In acute experiments the dual NEP/ACE inhibitor S 21402 has
been shown to induce a dose-dependent increase in PRA due to a
reduction in angiotensin II formation and a decrease in
renal perfusion pressure.34 However, long-term
treatment with a dual ACE/NEP inhibitor results in
attenuated increase in PRA compared with ACE inhibition alone, as
reported by Johnston and coworkers14 in SHR. In
agreement with these findings, PRA increased less in dual NEP/ACE
inhibitortreated diabetic and nondiabetic SHR compared
with ACE inhibitortreated groups in the present
study. One possible mechanism to explain the blunted activation of the
renin-angiotensin system during dual NEP/ACE inhibition may
relate to prevention of the degradation of natriuretic
peptides in the kidney, which have been shown to suppress renin
release.36 Further studies are required to
explore whether these effects suppressing the rebound increase in PRA
in response to interruption of the renin-angiotensin system
add to the antihypertensive efficacy of dual NEP/ACE inhibition.
However, treatment with the selective NEP inhibitor
together with ACE inhibitor captopril did not attenuate the
increase in PRA found with the ACE inhibitor alone. The
difference between the combination therapy and the dual
inhibitor S 21402 on PRA cannot be fully explained but may
relate to differences in pharmacokinetic and enzyme
inhibitory potencies between the 2 treatment regimens.

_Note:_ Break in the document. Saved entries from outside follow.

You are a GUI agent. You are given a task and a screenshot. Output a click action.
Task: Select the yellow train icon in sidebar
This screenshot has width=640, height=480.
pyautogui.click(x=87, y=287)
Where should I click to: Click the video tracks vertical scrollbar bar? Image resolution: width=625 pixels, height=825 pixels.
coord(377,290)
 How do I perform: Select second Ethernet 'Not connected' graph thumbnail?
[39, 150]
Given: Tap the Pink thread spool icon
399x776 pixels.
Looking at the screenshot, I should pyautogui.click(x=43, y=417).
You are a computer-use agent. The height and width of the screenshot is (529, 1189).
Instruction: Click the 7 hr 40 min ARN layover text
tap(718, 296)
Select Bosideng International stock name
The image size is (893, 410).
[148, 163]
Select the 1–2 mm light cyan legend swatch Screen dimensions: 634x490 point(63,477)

Plasma ANP levels were elevated in diabetic SHR treated with the low
dose of the dual NEP/ACE inhibitor. Otherwise, plasma ANP
levels did not change by dual NEP/ACE inhibition or by selective NEP
inhibition under the conditions of the study. However, the dual NEP/ACE
inhibitor has been shown to potentiate the
natriuretic effects of ANP associated with increased
urinary excretion of ANP and cGMP18 34 together
with increase in plasma levels of cGMP.18
Renal effects of NEP inhibition in experimental diabetes have not been
studied previously. Inhibition of the actions of ANP by either an ANP
antagonist or infusion of ANP antisera has been shown to
ameliorate glomerular hyperfiltration in rats with
streptozotocin-induced diabetes, suggesting a role for
natriuretic peptides in the development of the
glomerular hemodynamic changes in
diabetes.19 20 21 In theory, enhanced activity of
natriuretic peptides after NEP inhibition could further
promote glomerular hyperfiltration in experimental
diabetes. However, no changes in GFR were found in the present
study in diabetic SHR treated with either the NEP inhibitor
or the dual NEP/ACE inhibitor. Furthermore, neither
treatment induced a rise in urinary albumin excretion, an early
functional marker of evolving diabetic nephropathy, during
the 4-week treatment period. Indeed, the urinary albumin
excretion rate was even lower in both diabetic and nondiabetic SHR
treated with the dual NEP/ACE inhibitor (50 mg/kg BID) than
in the corresponding vehicle-treated groups. A long-term study is now
warranted to determine the effects of NEP inhibition on the course of
experimental diabetic nephropathy.
ACE inhibitors have proved effective in the treatment of
hypertension associated with diabetes mellitus. In patients with
diabetic nephropathy, ACE inhibitors reduce
proteinuria more effectively than treatment with conventional
antihypertensive drugs, suggesting specific renoprotective effects by
this class of drugs beyond blood pressure
control.1 However, even ACE
inhibitors do not provide complete protection against
progression of diabetic nephropathy, nor does monotherapy
with ACE inhibitors lower blood pressure in all diabetic
patients. In diabetic SHR the ACE inhibitor enalapril
attenuated but did not normalize progression of
albuminuria.37 In the study of Lewis
and coworkers,38 renal impairment still
progressed in patients with diabetic nephropathy,
especially if hypertensive, despite partial renoprotection observed in
captopril-treated patients. The available data suggest that strict
control of blood pressure is essential to confer the full renal and
cardioprotective effects of antihypertensive
drugs.4 5 Salt retention often found in diabetic
patients not only attenuates the antihypertensive efficacy of ACE
inhibition but may also interfere with the cardiac and renoprotective
actions of ACE inhibitors.39 This
study has suggested an additional blood pressurelowering effect of
dual NEP/ACE inhibition in SHR with streptozotocin-induced diabetes and
may therefore have an important bearing on treatment of hypertension in
diabetic patients. However, one must be cautious in extrapolating the
present findings in rodents to humans.
In conclusion, this study shows that hypertension in SHR with
streptozotocin-induced diabetes is sensitive to NEP inhibition and thus
responsive to enhanced activity of natriuretic peptides.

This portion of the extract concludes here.